Road mobility is a major cause of air pollution, which contributes to over 400,000 early deaths in Europe alone annually. Cars today pose a silent but significant threat to the health of city dwellers.
Air pollution causes chronic ailments such as respiratory problems, cancer, asthma, dementia, cardiovascular disease, and harm to the brain, lungs, and other organs. Obviously, this illness affects nearly every organ in the body.
Given that human error accounts for 90% of road deaths, vehicle automation has the potential to reduce its frequency substantially. Even if AV incidents have occurred and will undoubtedly occur in the future, the predicted safety gains will be enormous.
However, autonomous vehicles may aggravate or lessen congestion and emissions depending on how they are governed. Eventually, the result will be determined by the policy framework, particularly whether driverless cars are electric and shared.
Conversely, the explosive growth of app-based mobility services like shared mobility has the potential to cut car ownership and emissions significantly. This emphasizes the significance of hastening the transition of ride-sharing systems to zero-emission modes in order to mitigate their negative impacts.
As cities across Europe undertake steps to attain ambitious sustainability objectives, the transportation sector is under pressure to decarbonize as quickly as feasible.
Sustainable zero-emission mass transit options, such as e-buses, are critical to the transportation system and are widely accepted by multiple authorities.

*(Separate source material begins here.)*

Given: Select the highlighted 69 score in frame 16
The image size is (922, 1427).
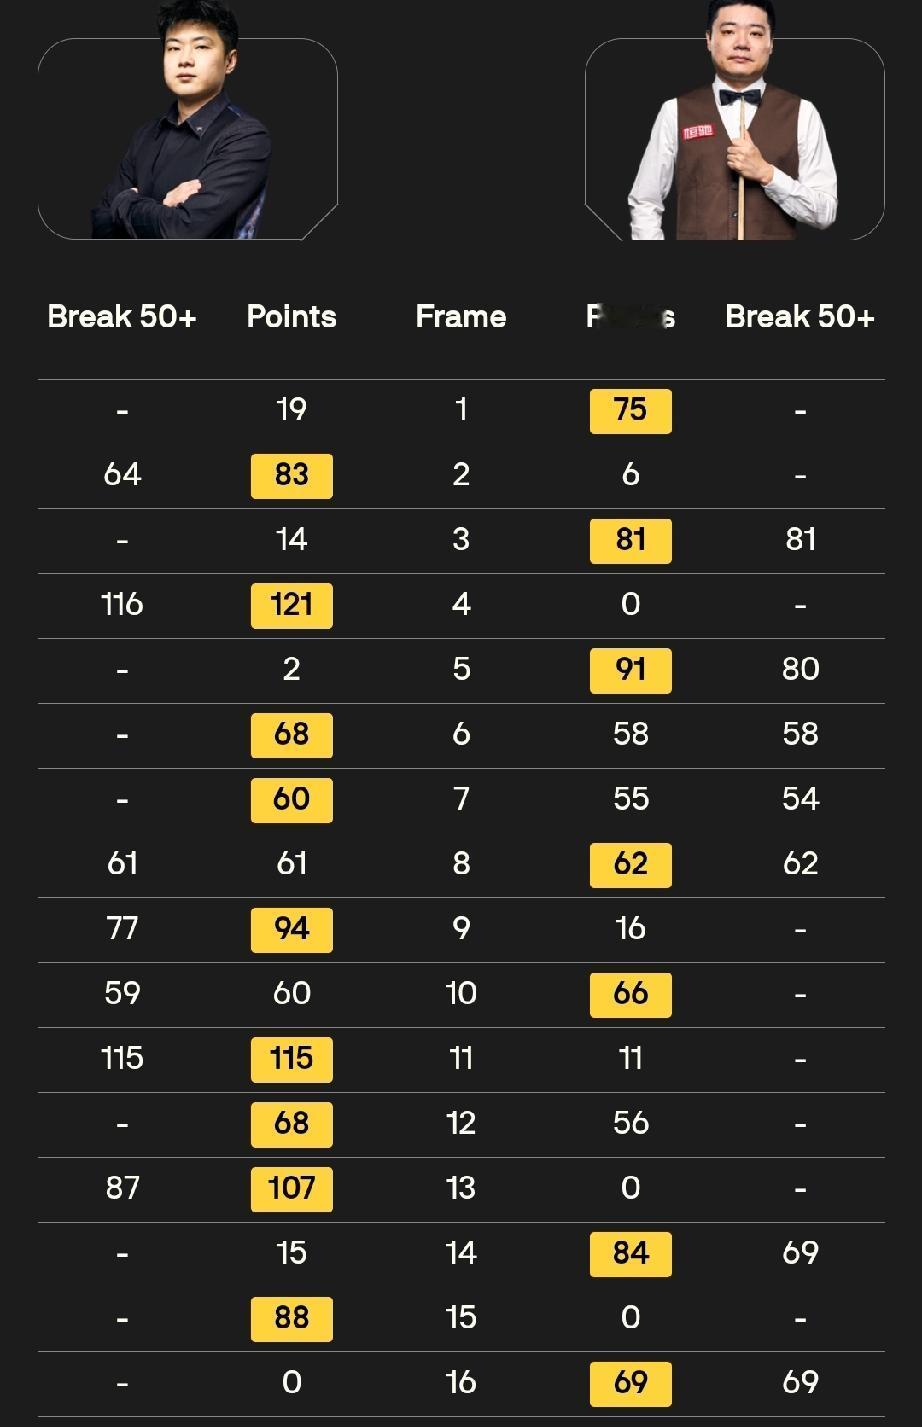Looking at the screenshot, I should point(631,1383).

While this transition is not without hurdles, research has revealed a number of clear indicators of effective e-bus networks.
We have far less than a decade to prevent average global temperature rise, after which even a half-degree increase increases the danger of floods, famine, and high temperatures.
The transportation industry has been a major contributor to the escalating climate issue, accounting for roughly one-quarter of all pollution in Europe. We cannot continue to have polluting vehicles and trucks on our roads if we are concerned about combating climate change.
Several cities are making a move towards greener policies. However, the rate that they are going seems to be not enough to make significant changes.